## Task directions
Copy each entry below verbatim. Skip the pictures.

## Dataset extract
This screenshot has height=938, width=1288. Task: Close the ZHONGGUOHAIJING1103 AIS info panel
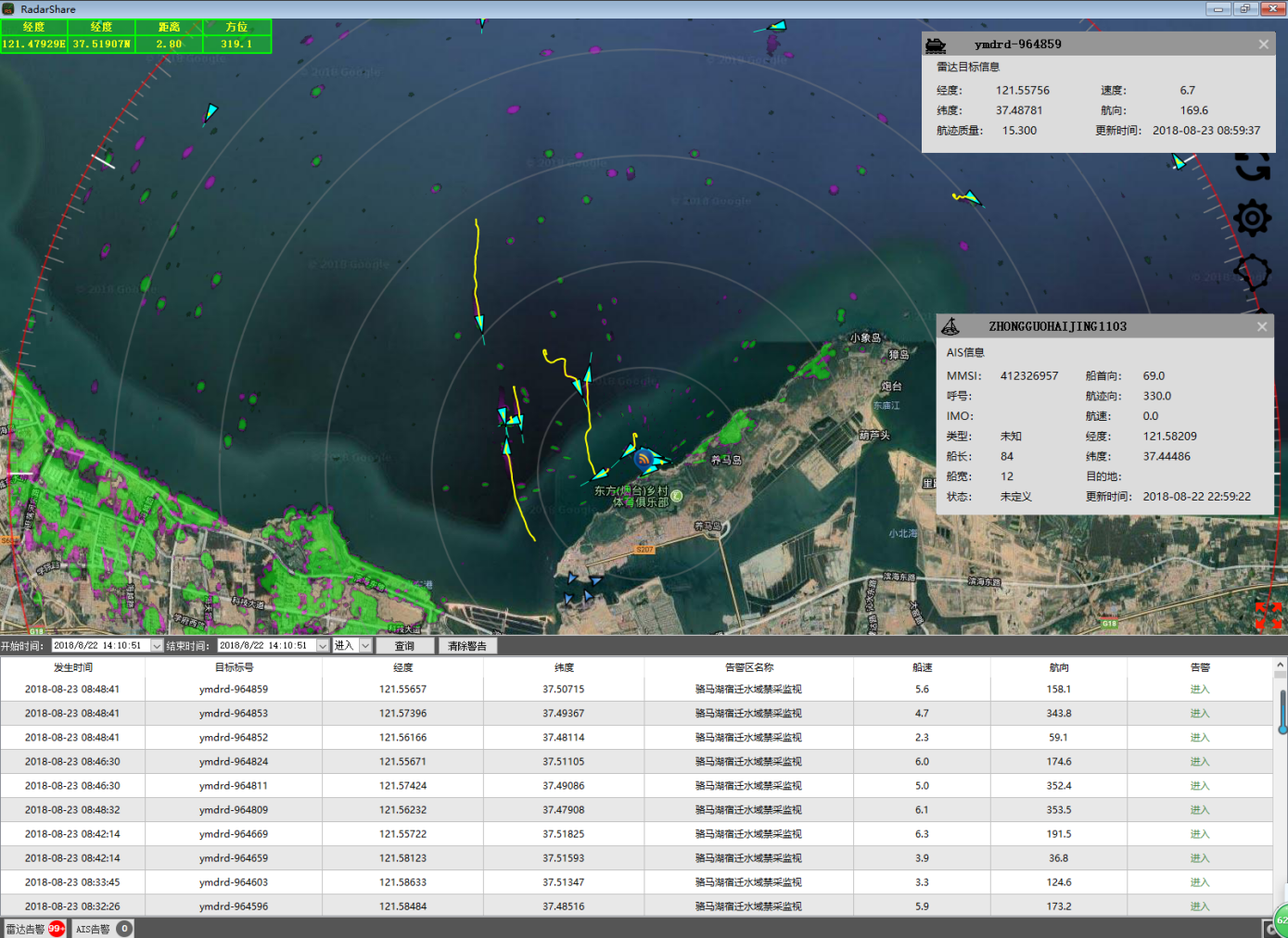click(x=1261, y=326)
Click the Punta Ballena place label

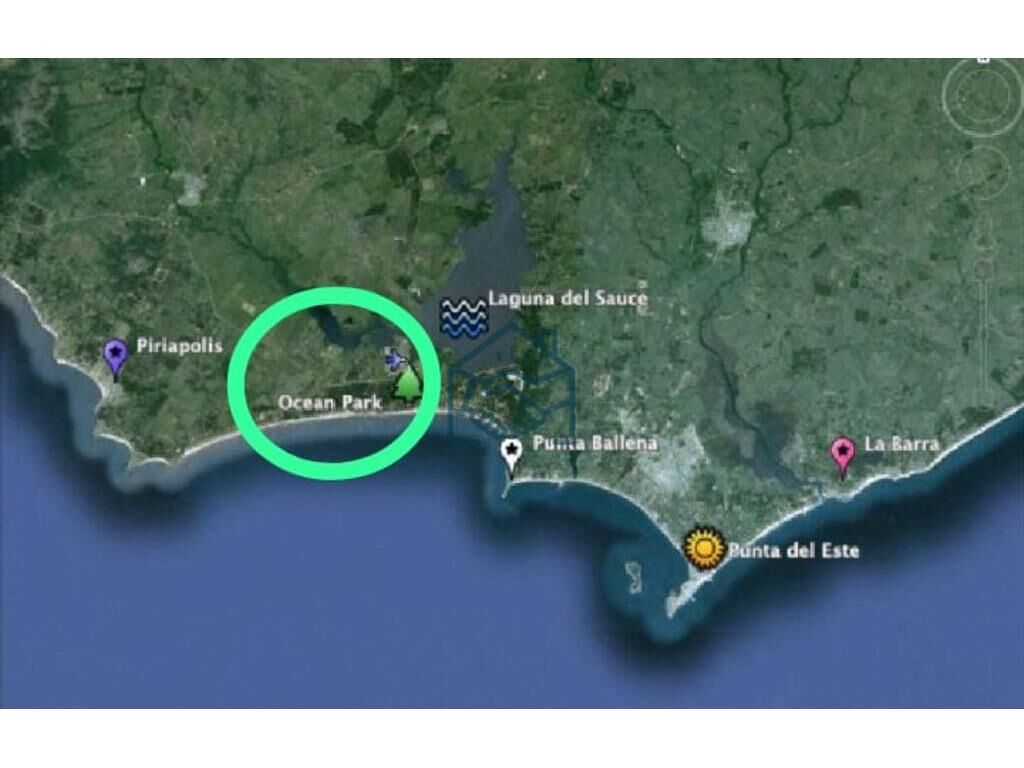tap(595, 443)

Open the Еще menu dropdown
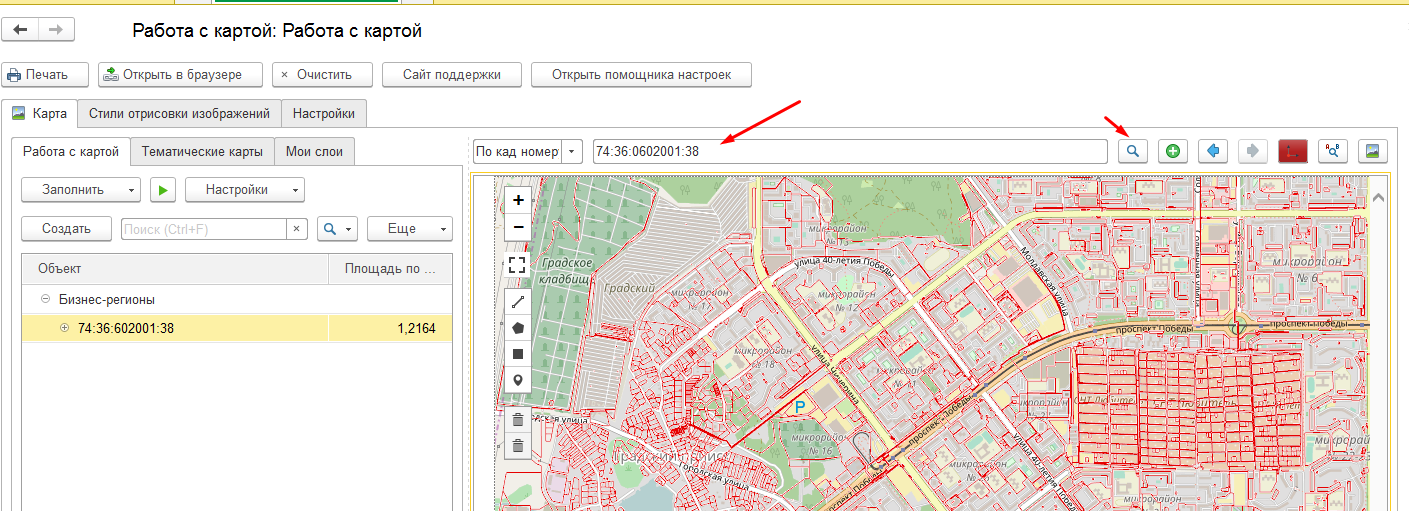[x=410, y=228]
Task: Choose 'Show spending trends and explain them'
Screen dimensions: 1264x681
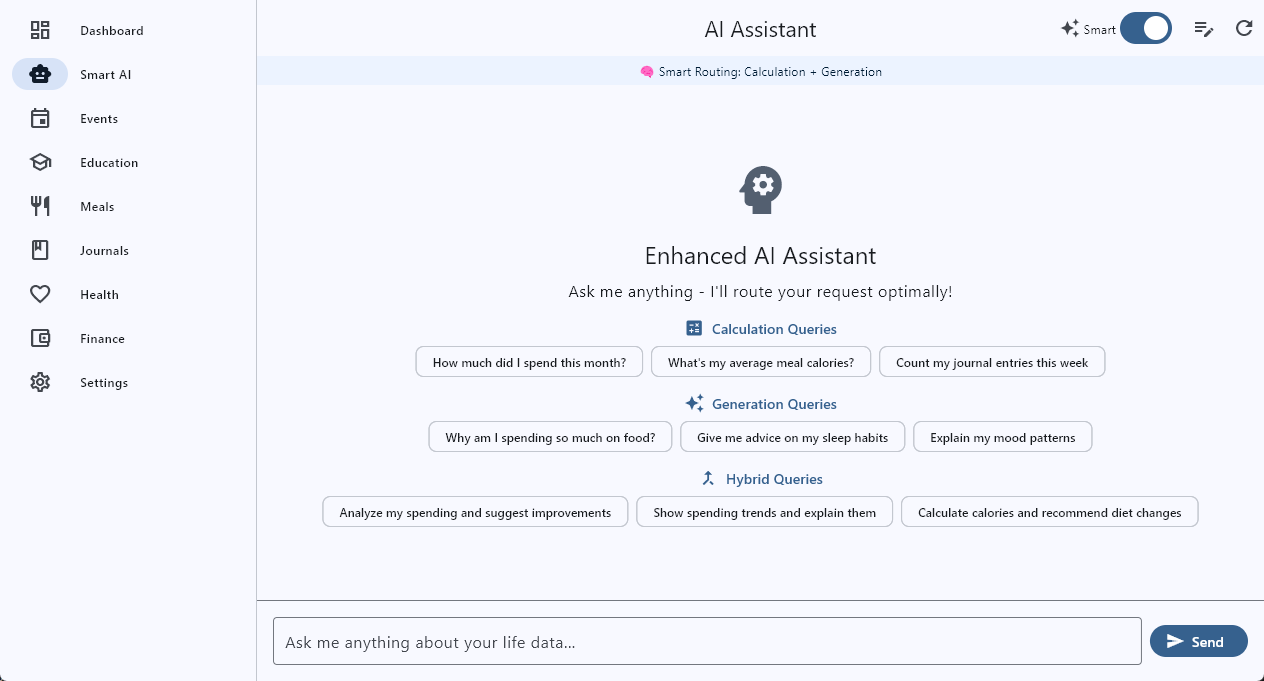Action: (765, 512)

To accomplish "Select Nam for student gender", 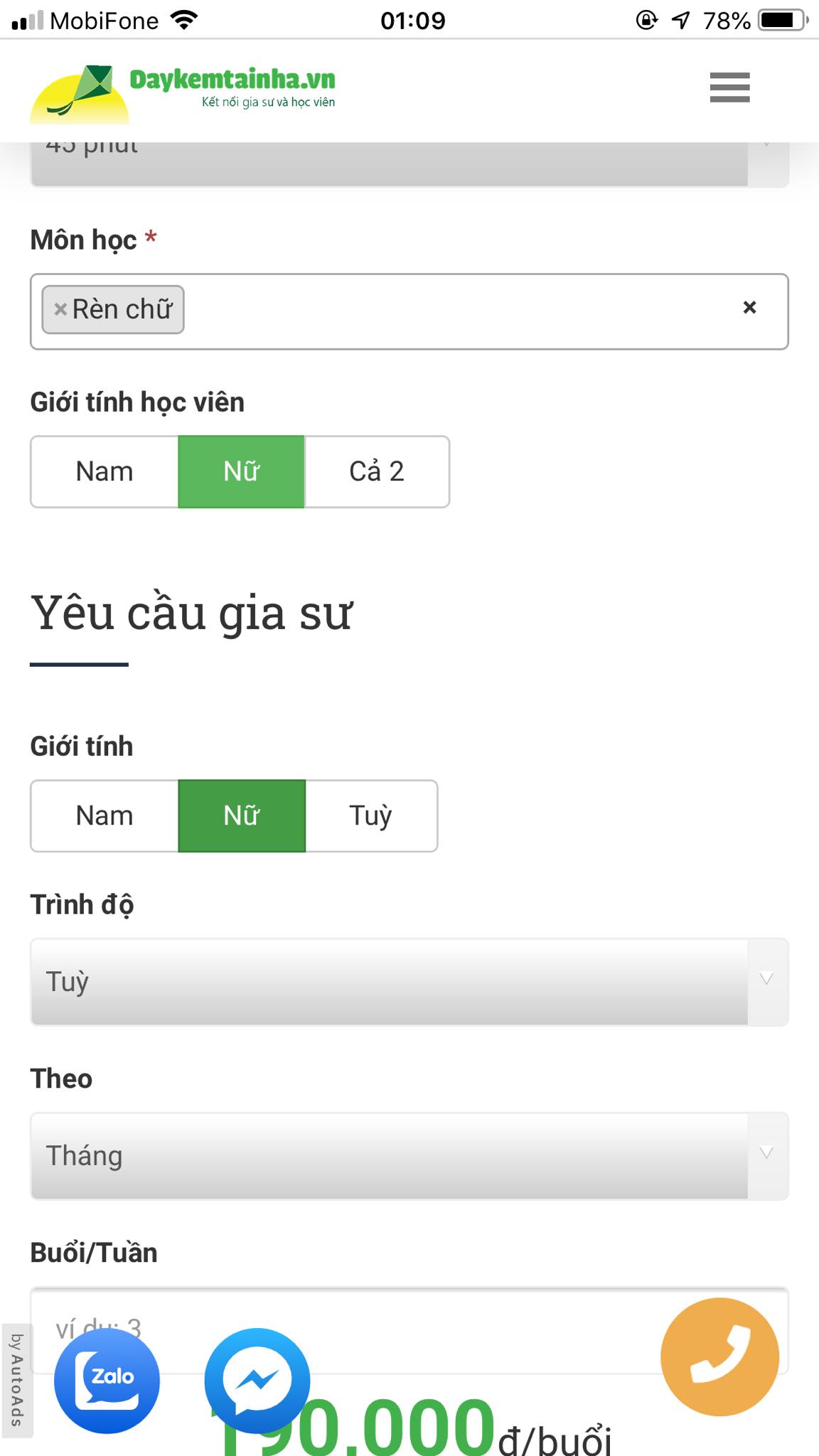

## Problem solution
This screenshot has height=938, width=1288. Task: Close the ZHONGGUOHAIJING1103 AIS info panel
click(x=1261, y=326)
Click the Punta Ballena place label

tap(595, 443)

Open the Еще menu dropdown
[x=410, y=228]
Task: Choose 'Show spending trends and explain them'
Screen dimensions: 1264x681
Action: (765, 512)

To accomplish "Select Nam for student gender", 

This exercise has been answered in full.